*What you need to do*: Swap "chevron arrow" for "dropdown arrow" in the items from the line with "Switch to the Codeless Test Automation tab" to the line with "pos(249,102)", and give those lines again with nothing else changed.

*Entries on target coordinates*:
--- BEGIN ---
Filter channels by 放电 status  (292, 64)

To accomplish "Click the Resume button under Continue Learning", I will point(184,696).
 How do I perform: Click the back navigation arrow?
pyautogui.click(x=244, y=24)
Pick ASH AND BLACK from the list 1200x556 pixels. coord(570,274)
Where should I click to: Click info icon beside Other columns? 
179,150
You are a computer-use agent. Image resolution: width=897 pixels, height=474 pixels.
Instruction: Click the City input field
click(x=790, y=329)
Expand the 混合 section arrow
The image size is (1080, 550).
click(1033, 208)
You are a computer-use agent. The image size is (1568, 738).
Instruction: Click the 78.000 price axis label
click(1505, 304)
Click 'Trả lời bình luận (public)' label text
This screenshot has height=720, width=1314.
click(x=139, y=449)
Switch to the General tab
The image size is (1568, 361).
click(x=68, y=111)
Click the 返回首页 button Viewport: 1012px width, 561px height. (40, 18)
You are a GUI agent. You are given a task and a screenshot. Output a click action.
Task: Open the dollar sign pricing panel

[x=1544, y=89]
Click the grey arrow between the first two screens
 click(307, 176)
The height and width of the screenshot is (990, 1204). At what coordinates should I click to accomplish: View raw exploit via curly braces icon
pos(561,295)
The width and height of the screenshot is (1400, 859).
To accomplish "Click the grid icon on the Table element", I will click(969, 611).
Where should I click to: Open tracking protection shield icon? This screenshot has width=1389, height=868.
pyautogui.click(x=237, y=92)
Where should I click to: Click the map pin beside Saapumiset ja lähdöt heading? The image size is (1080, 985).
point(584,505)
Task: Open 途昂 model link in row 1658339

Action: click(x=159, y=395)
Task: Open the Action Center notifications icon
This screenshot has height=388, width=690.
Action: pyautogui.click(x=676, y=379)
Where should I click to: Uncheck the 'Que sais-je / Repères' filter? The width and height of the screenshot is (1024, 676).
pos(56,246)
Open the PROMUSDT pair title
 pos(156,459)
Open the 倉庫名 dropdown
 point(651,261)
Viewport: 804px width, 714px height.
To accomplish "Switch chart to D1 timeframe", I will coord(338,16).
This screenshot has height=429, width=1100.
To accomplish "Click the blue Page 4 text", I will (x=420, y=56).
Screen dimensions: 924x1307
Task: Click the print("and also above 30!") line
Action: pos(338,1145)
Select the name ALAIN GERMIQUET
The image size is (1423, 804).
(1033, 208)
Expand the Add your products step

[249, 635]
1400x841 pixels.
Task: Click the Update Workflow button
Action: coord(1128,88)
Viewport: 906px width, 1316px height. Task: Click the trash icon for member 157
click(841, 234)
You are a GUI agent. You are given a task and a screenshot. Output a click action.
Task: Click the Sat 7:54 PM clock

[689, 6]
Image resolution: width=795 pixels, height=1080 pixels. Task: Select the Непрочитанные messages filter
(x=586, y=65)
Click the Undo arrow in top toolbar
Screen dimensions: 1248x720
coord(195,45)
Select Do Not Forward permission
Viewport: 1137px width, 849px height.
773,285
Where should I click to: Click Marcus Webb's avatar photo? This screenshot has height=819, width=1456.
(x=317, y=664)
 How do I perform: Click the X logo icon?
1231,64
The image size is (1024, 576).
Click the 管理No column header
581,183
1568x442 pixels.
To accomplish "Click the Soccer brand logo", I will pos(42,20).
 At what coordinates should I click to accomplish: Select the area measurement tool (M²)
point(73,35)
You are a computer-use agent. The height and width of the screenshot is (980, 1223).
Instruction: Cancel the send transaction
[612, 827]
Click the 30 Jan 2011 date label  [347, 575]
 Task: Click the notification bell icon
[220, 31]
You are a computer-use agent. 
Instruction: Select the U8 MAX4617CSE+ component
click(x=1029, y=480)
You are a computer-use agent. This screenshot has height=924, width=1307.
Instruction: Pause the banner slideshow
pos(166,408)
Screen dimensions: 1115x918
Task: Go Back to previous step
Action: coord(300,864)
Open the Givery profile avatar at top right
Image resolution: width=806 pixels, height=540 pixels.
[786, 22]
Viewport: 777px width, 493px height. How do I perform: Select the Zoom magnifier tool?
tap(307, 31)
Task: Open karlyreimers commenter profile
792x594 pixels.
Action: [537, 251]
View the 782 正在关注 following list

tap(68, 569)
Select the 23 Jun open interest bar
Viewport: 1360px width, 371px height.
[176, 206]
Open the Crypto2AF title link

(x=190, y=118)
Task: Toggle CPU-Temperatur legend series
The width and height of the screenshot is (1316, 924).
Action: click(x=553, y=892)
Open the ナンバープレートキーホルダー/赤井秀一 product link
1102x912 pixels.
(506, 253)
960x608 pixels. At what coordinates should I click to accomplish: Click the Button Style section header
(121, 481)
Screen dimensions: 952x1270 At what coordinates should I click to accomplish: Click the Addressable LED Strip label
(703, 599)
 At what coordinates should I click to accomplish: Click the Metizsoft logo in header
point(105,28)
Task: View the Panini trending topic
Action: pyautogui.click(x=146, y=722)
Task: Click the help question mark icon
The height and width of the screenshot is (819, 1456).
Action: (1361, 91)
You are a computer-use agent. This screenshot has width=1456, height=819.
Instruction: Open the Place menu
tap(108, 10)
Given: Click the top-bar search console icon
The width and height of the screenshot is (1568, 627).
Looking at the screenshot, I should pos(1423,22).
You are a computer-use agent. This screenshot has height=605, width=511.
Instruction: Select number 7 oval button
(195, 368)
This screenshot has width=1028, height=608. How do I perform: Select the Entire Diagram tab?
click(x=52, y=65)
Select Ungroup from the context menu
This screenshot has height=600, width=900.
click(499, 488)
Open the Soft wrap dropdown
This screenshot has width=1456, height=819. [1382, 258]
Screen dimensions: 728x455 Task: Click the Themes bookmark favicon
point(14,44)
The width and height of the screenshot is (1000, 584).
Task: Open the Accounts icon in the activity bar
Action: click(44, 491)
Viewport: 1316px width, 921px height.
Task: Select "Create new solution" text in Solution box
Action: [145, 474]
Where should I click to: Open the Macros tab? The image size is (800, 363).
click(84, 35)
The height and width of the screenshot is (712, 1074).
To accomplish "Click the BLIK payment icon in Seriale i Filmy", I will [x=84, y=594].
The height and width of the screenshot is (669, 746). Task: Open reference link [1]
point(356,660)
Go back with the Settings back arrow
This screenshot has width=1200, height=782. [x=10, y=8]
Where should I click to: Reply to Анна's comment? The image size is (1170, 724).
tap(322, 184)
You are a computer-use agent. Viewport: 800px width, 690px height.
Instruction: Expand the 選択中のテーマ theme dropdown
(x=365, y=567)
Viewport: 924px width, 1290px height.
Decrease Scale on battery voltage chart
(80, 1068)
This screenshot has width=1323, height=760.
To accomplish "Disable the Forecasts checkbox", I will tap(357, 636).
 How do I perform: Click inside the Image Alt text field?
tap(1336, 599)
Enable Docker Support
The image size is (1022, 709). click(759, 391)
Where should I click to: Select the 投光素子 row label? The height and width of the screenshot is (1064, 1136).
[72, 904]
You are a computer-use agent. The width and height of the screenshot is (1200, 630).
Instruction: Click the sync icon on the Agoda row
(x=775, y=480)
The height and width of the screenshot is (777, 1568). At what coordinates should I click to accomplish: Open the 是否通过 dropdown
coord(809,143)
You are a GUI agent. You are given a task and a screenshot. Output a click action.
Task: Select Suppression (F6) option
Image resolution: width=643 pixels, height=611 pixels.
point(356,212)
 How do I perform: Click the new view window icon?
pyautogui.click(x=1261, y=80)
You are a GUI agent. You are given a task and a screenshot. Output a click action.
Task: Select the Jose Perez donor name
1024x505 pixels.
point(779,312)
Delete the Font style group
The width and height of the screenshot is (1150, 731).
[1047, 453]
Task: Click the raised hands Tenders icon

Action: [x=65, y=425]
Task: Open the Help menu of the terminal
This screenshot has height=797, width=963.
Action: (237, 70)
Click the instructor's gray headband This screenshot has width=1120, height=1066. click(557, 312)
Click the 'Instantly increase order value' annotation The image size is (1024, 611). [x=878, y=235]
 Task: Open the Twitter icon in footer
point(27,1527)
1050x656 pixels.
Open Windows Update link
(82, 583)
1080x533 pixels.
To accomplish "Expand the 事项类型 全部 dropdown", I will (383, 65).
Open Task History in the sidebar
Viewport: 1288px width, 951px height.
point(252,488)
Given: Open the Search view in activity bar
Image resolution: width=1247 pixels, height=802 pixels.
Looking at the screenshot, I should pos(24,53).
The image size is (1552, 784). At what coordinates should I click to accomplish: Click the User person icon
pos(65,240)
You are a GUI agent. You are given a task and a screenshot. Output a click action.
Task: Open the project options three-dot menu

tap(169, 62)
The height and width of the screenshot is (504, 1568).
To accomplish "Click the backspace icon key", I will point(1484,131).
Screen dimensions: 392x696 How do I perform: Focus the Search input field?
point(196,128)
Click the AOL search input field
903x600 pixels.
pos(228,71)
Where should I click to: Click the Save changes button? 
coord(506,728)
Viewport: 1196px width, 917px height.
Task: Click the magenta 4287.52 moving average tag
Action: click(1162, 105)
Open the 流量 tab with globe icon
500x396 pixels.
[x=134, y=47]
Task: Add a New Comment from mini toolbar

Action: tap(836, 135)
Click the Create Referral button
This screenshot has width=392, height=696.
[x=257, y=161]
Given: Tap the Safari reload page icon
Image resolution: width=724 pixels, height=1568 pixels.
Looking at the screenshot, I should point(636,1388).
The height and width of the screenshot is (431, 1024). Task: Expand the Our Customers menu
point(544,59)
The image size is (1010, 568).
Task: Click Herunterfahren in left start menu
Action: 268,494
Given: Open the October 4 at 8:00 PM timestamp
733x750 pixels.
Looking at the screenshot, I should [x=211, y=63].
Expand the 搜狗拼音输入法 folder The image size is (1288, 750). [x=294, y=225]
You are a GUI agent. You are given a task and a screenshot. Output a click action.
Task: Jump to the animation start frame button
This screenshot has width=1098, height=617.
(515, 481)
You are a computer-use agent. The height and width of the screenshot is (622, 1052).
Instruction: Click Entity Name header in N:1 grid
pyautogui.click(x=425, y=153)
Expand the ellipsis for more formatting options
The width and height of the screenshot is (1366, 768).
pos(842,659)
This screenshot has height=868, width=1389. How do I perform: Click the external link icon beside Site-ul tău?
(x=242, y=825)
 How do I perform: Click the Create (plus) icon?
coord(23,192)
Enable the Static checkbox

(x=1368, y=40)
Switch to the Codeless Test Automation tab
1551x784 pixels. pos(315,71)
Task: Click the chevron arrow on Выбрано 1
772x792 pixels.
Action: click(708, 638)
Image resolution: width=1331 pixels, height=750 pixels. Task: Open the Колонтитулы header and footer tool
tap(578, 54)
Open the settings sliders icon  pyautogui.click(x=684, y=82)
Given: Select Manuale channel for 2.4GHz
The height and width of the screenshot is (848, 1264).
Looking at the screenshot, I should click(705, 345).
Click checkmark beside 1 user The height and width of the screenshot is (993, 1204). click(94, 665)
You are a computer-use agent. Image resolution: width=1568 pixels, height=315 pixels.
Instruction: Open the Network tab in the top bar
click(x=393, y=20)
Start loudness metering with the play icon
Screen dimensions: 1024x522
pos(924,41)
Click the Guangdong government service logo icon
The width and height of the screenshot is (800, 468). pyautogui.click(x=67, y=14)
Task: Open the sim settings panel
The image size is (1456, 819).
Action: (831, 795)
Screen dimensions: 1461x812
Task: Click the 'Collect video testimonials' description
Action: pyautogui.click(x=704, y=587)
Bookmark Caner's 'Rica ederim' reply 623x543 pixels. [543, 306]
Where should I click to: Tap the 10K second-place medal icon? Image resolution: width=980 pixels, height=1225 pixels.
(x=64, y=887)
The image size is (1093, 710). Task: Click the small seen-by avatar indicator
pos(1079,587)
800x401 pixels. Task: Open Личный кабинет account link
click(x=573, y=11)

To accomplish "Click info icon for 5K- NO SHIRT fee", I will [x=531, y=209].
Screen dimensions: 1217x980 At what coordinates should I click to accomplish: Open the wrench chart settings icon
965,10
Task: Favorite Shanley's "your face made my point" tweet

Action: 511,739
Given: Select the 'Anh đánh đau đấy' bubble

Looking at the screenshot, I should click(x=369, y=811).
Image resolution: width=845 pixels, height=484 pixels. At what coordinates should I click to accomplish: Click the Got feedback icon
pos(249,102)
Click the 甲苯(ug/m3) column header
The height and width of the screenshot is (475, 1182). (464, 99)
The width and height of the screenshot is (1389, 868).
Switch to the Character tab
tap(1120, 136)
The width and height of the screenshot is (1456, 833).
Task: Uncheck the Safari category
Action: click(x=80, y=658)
--- END ---
*Task solution*:
Switch to the Codeless Test Automation tab
1551x784 pixels. pos(315,71)
Task: Click the dropdown arrow on Выбрано 1
772x792 pixels.
Action: click(708, 638)
Image resolution: width=1331 pixels, height=750 pixels. Task: Open the Колонтитулы header and footer tool
tap(578, 54)
Open the settings sliders icon  pyautogui.click(x=684, y=82)
Given: Select Manuale channel for 2.4GHz
The height and width of the screenshot is (848, 1264).
Looking at the screenshot, I should click(705, 345).
Click checkmark beside 1 user The height and width of the screenshot is (993, 1204). click(94, 665)
You are a computer-use agent. Image resolution: width=1568 pixels, height=315 pixels.
Instruction: Open the Network tab in the top bar
click(x=393, y=20)
Start loudness metering with the play icon
Screen dimensions: 1024x522
pos(924,41)
Click the Guangdong government service logo icon
The width and height of the screenshot is (800, 468). pyautogui.click(x=67, y=14)
Task: Open the sim settings panel
The image size is (1456, 819).
Action: (831, 795)
Screen dimensions: 1461x812
Task: Click the 'Collect video testimonials' description
Action: pyautogui.click(x=704, y=587)
Bookmark Caner's 'Rica ederim' reply 623x543 pixels. [543, 306]
Where should I click to: Tap the 10K second-place medal icon? Image resolution: width=980 pixels, height=1225 pixels.
(x=64, y=887)
The image size is (1093, 710). Task: Click the small seen-by avatar indicator
pos(1079,587)
800x401 pixels. Task: Open Личный кабинет account link
click(x=573, y=11)

To accomplish "Click info icon for 5K- NO SHIRT fee", I will [x=531, y=209].
Screen dimensions: 1217x980 At what coordinates should I click to accomplish: Open the wrench chart settings icon
965,10
Task: Favorite Shanley's "your face made my point" tweet

Action: 511,739
Given: Select the 'Anh đánh đau đấy' bubble

Looking at the screenshot, I should click(x=369, y=811).
Image resolution: width=845 pixels, height=484 pixels. At what coordinates should I click to accomplish: Click the Got feedback icon
pos(249,102)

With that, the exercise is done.